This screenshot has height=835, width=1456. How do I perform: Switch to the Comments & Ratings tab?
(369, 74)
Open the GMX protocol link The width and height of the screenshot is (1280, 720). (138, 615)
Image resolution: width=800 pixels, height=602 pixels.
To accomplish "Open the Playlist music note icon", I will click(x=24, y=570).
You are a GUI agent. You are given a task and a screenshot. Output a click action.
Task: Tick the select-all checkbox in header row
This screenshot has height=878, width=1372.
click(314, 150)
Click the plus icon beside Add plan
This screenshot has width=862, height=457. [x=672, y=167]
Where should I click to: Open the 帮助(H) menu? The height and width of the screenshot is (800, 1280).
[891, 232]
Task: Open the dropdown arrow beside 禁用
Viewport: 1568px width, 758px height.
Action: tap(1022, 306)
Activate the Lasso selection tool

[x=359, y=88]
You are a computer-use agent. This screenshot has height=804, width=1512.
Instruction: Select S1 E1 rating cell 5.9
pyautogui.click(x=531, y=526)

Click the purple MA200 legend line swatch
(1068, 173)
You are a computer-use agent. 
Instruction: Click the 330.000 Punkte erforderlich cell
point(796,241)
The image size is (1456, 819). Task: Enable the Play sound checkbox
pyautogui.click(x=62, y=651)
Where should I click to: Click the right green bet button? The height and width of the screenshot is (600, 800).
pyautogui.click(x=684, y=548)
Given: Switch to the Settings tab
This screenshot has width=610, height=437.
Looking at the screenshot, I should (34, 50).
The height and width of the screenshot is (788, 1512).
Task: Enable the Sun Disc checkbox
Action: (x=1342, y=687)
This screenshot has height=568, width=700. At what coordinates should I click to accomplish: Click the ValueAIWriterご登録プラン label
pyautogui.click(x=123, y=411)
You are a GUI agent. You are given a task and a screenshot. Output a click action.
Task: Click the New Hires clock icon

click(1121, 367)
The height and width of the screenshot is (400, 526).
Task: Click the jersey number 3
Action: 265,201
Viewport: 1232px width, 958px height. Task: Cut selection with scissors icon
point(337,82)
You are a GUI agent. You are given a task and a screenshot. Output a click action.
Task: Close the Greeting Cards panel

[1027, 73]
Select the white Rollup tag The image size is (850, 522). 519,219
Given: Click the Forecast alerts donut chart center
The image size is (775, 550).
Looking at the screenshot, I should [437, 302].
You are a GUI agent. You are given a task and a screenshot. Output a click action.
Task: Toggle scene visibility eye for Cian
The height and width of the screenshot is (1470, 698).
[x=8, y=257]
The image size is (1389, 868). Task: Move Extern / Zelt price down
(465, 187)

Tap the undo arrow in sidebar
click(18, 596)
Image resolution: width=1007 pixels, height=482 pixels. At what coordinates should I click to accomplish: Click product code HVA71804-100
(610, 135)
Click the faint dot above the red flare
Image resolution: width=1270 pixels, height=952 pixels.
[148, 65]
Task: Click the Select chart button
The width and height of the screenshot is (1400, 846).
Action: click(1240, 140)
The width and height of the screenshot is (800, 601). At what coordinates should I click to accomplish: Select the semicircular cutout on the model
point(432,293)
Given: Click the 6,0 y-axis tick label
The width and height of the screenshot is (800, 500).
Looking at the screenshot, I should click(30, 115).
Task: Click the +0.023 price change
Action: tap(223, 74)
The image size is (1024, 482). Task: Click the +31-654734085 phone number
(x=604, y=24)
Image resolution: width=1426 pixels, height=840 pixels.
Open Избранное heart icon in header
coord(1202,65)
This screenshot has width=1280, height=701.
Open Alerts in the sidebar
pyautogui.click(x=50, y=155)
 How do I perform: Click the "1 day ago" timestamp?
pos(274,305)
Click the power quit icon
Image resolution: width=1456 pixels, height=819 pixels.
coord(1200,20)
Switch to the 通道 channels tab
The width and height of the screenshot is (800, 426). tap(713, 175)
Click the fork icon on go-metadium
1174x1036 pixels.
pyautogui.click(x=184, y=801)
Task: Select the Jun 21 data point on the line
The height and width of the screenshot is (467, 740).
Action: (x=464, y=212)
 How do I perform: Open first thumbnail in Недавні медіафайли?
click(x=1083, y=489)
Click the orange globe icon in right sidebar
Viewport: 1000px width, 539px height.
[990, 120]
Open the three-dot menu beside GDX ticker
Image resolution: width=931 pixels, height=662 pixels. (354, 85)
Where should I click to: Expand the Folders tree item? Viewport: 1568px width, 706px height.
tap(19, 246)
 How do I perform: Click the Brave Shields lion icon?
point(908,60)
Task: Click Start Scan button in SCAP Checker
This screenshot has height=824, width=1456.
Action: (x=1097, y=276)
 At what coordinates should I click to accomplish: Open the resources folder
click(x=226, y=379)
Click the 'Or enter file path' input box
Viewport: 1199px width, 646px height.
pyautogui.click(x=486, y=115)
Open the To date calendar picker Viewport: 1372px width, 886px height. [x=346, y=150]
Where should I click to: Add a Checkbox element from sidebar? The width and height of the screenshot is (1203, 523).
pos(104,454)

WRITTEN INSTRUCTION
Could you rewrite all of the material above as a Markdown table with two columns, No. and Entry, giving each line its own numbered row and dropping any blank lines?

RESPONSE TO THIS TASK
| No. | Entry |
|---|---|
| 1 | This screenshot has height=835, width=1456. How do I perform: Switch to the Comments & Ratings tab? |
| 2 | (369, 74) |
| 3 | Open the GMX protocol link The width and height of the screenshot is (1280, 720). (138, 615) |
| 4 | Image resolution: width=800 pixels, height=602 pixels. |
| 5 | To accomplish "Open the Playlist music note icon", I will click(x=24, y=570). |
| 6 | You are a GUI agent. You are given a task and a screenshot. Output a click action. |
| 7 | Task: Tick the select-all checkbox in header row |
| 8 | This screenshot has height=878, width=1372. |
| 9 | click(314, 150) |
| 10 | Click the plus icon beside Add plan |
| 11 | This screenshot has width=862, height=457. [x=672, y=167] |
| 12 | Where should I click to: Open the 帮助(H) menu? The height and width of the screenshot is (800, 1280). |
| 13 | [891, 232] |
| 14 | Task: Open the dropdown arrow beside 禁用 |
| 15 | Viewport: 1568px width, 758px height. |
| 16 | Action: tap(1022, 306) |
| 17 | Activate the Lasso selection tool |
| 18 | [x=359, y=88] |
| 19 | You are a computer-use agent. This screenshot has height=804, width=1512. |
| 20 | Instruction: Select S1 E1 rating cell 5.9 |
| 21 | pyautogui.click(x=531, y=526) |
| 22 | Click the purple MA200 legend line swatch |
| 23 | (1068, 173) |
| 24 | You are a computer-use agent.  |
| 25 | Instruction: Click the 330.000 Punkte erforderlich cell |
| 26 | point(796,241) |
| 27 | The image size is (1456, 819). Task: Enable the Play sound checkbox |
| 28 | pyautogui.click(x=62, y=651) |
| 29 | Where should I click to: Click the right green bet button? The height and width of the screenshot is (600, 800). |
| 30 | pyautogui.click(x=684, y=548) |
| 31 | Given: Switch to the Settings tab |
| 32 | This screenshot has width=610, height=437. |
| 33 | Looking at the screenshot, I should (34, 50). |
| 34 | The height and width of the screenshot is (788, 1512). |
| 35 | Task: Enable the Sun Disc checkbox |
| 36 | Action: (x=1342, y=687) |
| 37 | This screenshot has height=568, width=700. At what coordinates should I click to accomplish: Click the ValueAIWriterご登録プラン label |
| 38 | pyautogui.click(x=123, y=411) |
| 39 | You are a GUI agent. You are given a task and a screenshot. Output a click action. |
| 40 | Task: Click the New Hires clock icon |
| 41 | click(1121, 367) |
| 42 | The height and width of the screenshot is (400, 526). |
| 43 | Task: Click the jersey number 3 |
| 44 | Action: 265,201 |
| 45 | Viewport: 1232px width, 958px height. Task: Cut selection with scissors icon |
| 46 | point(337,82) |
| 47 | You are a GUI agent. You are given a task and a screenshot. Output a click action. |
| 48 | Task: Close the Greeting Cards panel |
| 49 | [1027, 73] |
| 50 | Select the white Rollup tag The image size is (850, 522). 519,219 |
| 51 | Given: Click the Forecast alerts donut chart center |
| 52 | The image size is (775, 550). |
| 53 | Looking at the screenshot, I should [437, 302]. |
| 54 | You are a GUI agent. You are given a task and a screenshot. Output a click action. |
| 55 | Task: Toggle scene visibility eye for Cian |
| 56 | The height and width of the screenshot is (1470, 698). |
| 57 | [x=8, y=257] |
| 58 | The image size is (1389, 868). Task: Move Extern / Zelt price down |
| 59 | (465, 187) |
| 60 | Tap the undo arrow in sidebar |
| 61 | click(18, 596) |
| 62 | Image resolution: width=1007 pixels, height=482 pixels. At what coordinates should I click to accomplish: Click product code HVA71804-100 |
| 63 | (610, 135) |
| 64 | Click the faint dot above the red flare |
| 65 | Image resolution: width=1270 pixels, height=952 pixels. |
| 66 | [148, 65] |
| 67 | Task: Click the Select chart button |
| 68 | The width and height of the screenshot is (1400, 846). |
| 69 | Action: click(1240, 140) |
| 70 | The width and height of the screenshot is (800, 601). At what coordinates should I click to accomplish: Select the semicircular cutout on the model |
| 71 | point(432,293) |
| 72 | Given: Click the 6,0 y-axis tick label |
| 73 | The width and height of the screenshot is (800, 500). |
| 74 | Looking at the screenshot, I should click(30, 115). |
| 75 | Task: Click the +0.023 price change |
| 76 | Action: tap(223, 74) |
| 77 | The image size is (1024, 482). Task: Click the +31-654734085 phone number |
| 78 | (x=604, y=24) |
| 79 | Image resolution: width=1426 pixels, height=840 pixels. |
| 80 | Open Избранное heart icon in header |
| 81 | coord(1202,65) |
| 82 | This screenshot has width=1280, height=701. |
| 83 | Open Alerts in the sidebar |
| 84 | pyautogui.click(x=50, y=155) |
| 85 |  How do I perform: Click the "1 day ago" timestamp? |
| 86 | pos(274,305) |
| 87 | Click the power quit icon |
| 88 | Image resolution: width=1456 pixels, height=819 pixels. |
| 89 | coord(1200,20) |
| 90 | Switch to the 通道 channels tab |
| 91 | The width and height of the screenshot is (800, 426). tap(713, 175) |
| 92 | Click the fork icon on go-metadium |
| 93 | 1174x1036 pixels. |
| 94 | pyautogui.click(x=184, y=801) |
| 95 | Task: Select the Jun 21 data point on the line |
| 96 | The height and width of the screenshot is (467, 740). |
| 97 | Action: (x=464, y=212) |
| 98 |  How do I perform: Open first thumbnail in Недавні медіафайли? |
| 99 | click(x=1083, y=489) |
| 100 | Click the orange globe icon in right sidebar |
| 101 | Viewport: 1000px width, 539px height. |
| 102 | [990, 120] |
| 103 | Open the three-dot menu beside GDX ticker |
| 104 | Image resolution: width=931 pixels, height=662 pixels. (354, 85) |
| 105 | Where should I click to: Expand the Folders tree item? Viewport: 1568px width, 706px height. |
| 106 | tap(19, 246) |
| 107 |  How do I perform: Click the Brave Shields lion icon? |
| 108 | point(908,60) |
| 109 | Task: Click Start Scan button in SCAP Checker |
| 110 | This screenshot has height=824, width=1456. |
| 111 | Action: (x=1097, y=276) |
| 112 |  At what coordinates should I click to accomplish: Open the resources folder |
| 113 | click(x=226, y=379) |
| 114 | Click the 'Or enter file path' input box |
| 115 | Viewport: 1199px width, 646px height. |
| 116 | pyautogui.click(x=486, y=115) |
| 117 | Open the To date calendar picker Viewport: 1372px width, 886px height. [x=346, y=150] |
| 118 | Where should I click to: Add a Checkbox element from sidebar? The width and height of the screenshot is (1203, 523). |
| 119 | pos(104,454) |